阮甫诚有些不满,沉声询问道:“屋外何事?”
“这……”全福见卫姮还端坐在屋内,心下有些犹豫,不敢贸然回答。
阮甫诚见卫姮丝毫没有要避嫌的意思,反而一脸好奇地盯着全福,也不好开口撵人走,便挥袖道:“无妨,说罢。”
全福拱一拱手,坦言道:“是二小姐和大公子在后花园起了争执。”
阮甫诚面色一沉:“所为何事?”
全福余光偷瞄了一眼卫姮,小声说道:“是因为,近日梅姨娘阴魂不散的事。”
“闹鬼?”卫姮心中一乐,阮府这样的书香门第,也会兴起鬼神之说么。
阮甫诚微微有些尴尬:“不过是后宅小辈的玩闹罢了。”
卫姮沉吟片刻,微微摇头道:“不尽然,我随师父出身道家,倒是学了些术法,大人若是信得过,不妨让我去后院瞧瞧。
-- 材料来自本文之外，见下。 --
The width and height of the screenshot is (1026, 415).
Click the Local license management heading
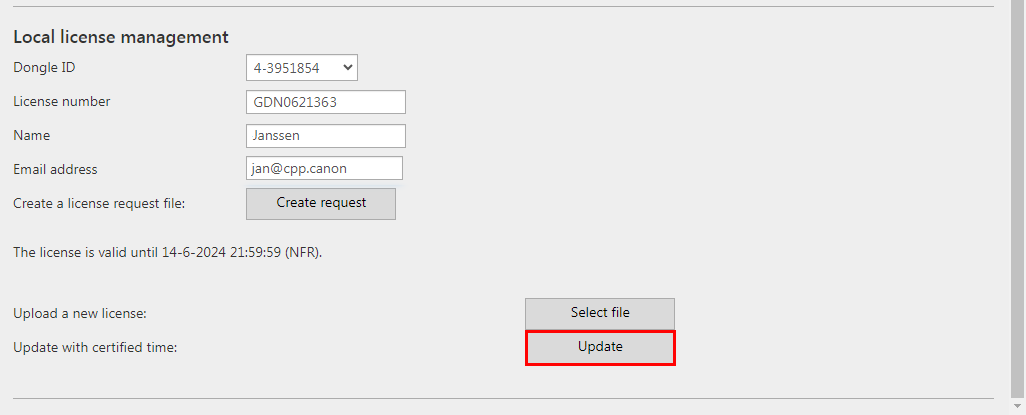pyautogui.click(x=121, y=37)
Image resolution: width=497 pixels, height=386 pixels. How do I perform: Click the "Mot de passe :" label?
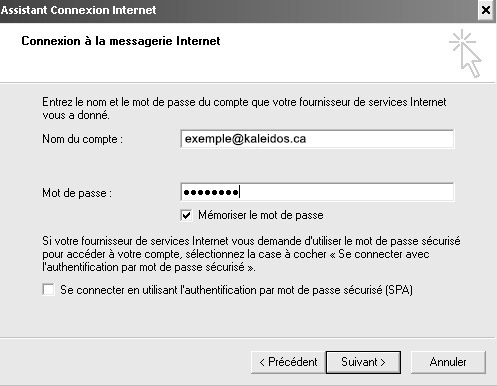tap(77, 193)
”
阮甫诚心下有些为难,毕竟家丑不可外扬,但是如今卫姮已经开了口,总不好驳了上清府的面子。阮甫诚只道卫姮出身道家,爱打抱不平,不疑有它,便嘱咐全福好生跟着卫姮,由着她去看了。
卫姮跟在全福身后,细细打量着阮府的后宅。虽然先前贺寿的时候也来过阮府后宅,但那时人多,未好好看,现下看来,阮府看似平淡无奇,却守卫森严的很。
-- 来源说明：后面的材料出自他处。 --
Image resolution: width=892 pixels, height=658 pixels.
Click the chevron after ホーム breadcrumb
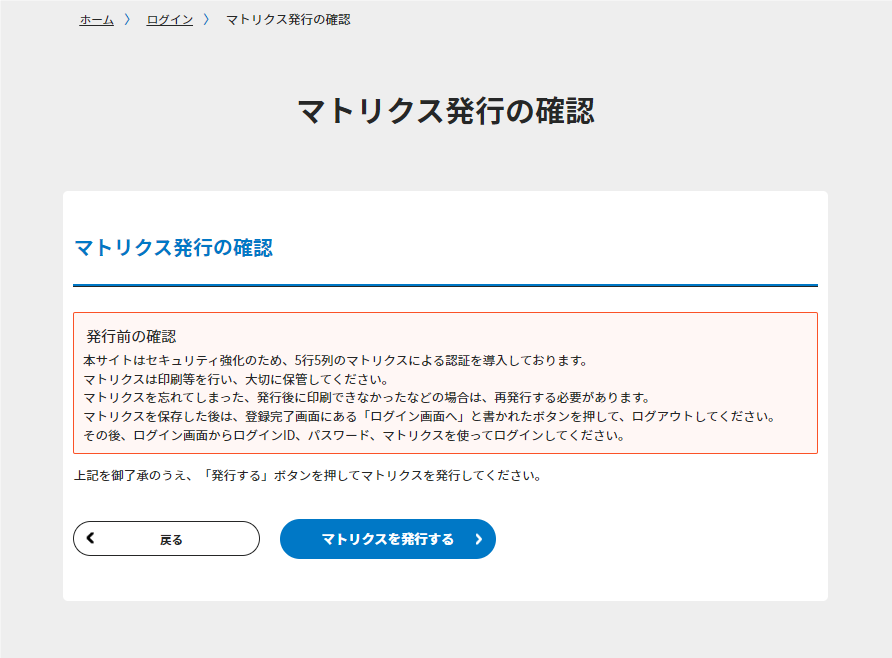[x=128, y=20]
“二小姐,这位是上清府的钟离大人。”全福走到阮慈身后拱手行礼。
阮慈转身,上下打量着卫姮,一脸不屑道:“她来做什么?”
全福客气地笑了笑:“钟离大人道法高深,老爷特地请她来后宅瞧瞧。”
阮慈眼睛微眯,面色不善地拒绝道:“这里没什么可看的,让她走。”
全福闻言,面色讪讪,看着卫姮有些为难。
卫姮淡然一笑,毫不介意阮慈的排斥,缓缓开口说道:“我好歹也在朝中任职,阮二小姐还是客气些的好。”
阮慈闻言,面色骤然变冷,恶狠狠地看着卫姮没有说话。
阮念见场面有些僵,便小声地开口说道:“钟离大人,府上并无怪事,多谢大人寄挂。”
卫姮无奈地笑了笑,这府里绝对有事。再抬头时,卫姮看到阮慈身后趴着一个少年,一身狼狈,嘴角挂血,眼睛里满是不甘与憎恨。与先前的冷漠不同,此时的他,似乎更有活人的气息。
卫姮轻步上前,柔声问道:“你怎么这副模样?”
阮文忞抬眼看着卫姮,微微有些惊讶。眼前的这位女子虽然蒙着面,但是他敢肯定,这就是先前他在山上遇到的那个女子。一个自斟自饮,还给了他一张转世符的古怪女子。原来她是国师的徒弟,难怪举止这么怪异。
阮文忞抬手擦掉嘴角的鲜血,正欲爬起,却又被阮慈一脚踹翻在地上。
卫姮看到阮慈突如其来的一脚,楞了一会,这姑娘好生狠辣,不由地对阮文忞生出同情,转而对着全福赞叹道:“贵府果然是书香世家,人才辈出。如此文曲命格之人,若是放在旁人家,都会被当成宝一般供着,到了贵府却被如此践踏于尘泥之中,果然还是见多了,不稀罕呀。”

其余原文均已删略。